OSHA, Amazon in the News
Posted:
Thursday, November 3rd, 2011
Category:
OSHA and Safety
This September, Amazon.com and the Occupational Safety and Health Administration (OSHA) became the oddest couple to share the pages of some major news outlets, including the venerable New York Times. The beef? Amazon.com got too hot for its own good.
We all know that Amazon.com is a top-dog retailer, what with a whopping market value of $110 billion. That kind of value doesn’t come to be by chance. It got there because Amazon.com owns a whole galaxy of disposable desirables that you and I spend good dollars on to have Amazon.com deliver them to our doorsteps. Unbeknownst to many, these goods don’t enjoy the luxury of Santa’s elves’ stowing magic. These goods get stored instead in big, nonmagical warehouses all over America, such as the one in eastern Pennsylvania—the same one that caused Amazon.com’s unplanned appearance with OSHA in the news.
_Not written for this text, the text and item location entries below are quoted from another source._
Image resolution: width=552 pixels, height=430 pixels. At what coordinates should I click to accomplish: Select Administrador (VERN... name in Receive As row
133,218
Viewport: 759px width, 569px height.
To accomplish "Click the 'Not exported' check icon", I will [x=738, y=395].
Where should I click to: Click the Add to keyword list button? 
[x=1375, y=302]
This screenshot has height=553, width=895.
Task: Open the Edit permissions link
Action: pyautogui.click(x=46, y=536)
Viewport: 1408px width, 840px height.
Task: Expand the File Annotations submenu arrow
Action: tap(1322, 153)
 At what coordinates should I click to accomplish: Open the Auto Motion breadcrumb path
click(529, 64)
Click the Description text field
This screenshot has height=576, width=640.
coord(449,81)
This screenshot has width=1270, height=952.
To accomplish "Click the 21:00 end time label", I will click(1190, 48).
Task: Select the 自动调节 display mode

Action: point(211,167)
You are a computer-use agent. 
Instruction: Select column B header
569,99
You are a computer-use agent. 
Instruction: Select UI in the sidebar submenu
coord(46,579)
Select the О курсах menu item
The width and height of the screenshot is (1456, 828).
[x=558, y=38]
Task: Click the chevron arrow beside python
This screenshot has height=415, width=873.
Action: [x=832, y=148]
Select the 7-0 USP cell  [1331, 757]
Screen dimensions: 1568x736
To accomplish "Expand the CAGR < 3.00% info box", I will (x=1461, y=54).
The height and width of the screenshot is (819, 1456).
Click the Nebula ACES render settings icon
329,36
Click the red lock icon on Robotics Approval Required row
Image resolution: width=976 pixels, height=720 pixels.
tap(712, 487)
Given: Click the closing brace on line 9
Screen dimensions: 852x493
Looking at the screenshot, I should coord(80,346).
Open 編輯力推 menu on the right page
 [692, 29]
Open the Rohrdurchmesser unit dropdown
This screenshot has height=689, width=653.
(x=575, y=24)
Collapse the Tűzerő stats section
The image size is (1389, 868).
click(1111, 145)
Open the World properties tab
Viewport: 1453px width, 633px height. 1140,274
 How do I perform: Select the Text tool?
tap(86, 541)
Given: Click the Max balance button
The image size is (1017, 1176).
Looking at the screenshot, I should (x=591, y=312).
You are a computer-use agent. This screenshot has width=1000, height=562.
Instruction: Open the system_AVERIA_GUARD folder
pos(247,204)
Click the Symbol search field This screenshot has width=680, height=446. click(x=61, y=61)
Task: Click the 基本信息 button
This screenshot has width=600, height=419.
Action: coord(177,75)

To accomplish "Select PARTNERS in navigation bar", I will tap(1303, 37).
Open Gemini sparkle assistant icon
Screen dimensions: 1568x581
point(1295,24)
Last summer, the temperatures in the PA warehouse got so high (102 degrees) that 15 workers were reported to have collapsed. It seems that Amazon.com had its eyes elsewhere (on main competitor Santa, perhaps?) that it took an employee and not management to remedy the situation. The employee called OSHA.
Amazon.com, for its part, was quick to issue an avowal to healthy working conditions and worker safety. It did very well to have hired the employee who was all too happy to report it to OSHA. Almost certainly, that employee had an OSHA 30 course or OSHA 10 training, which teaches workers to recognize unsafe working conditions—and how to report erring employers.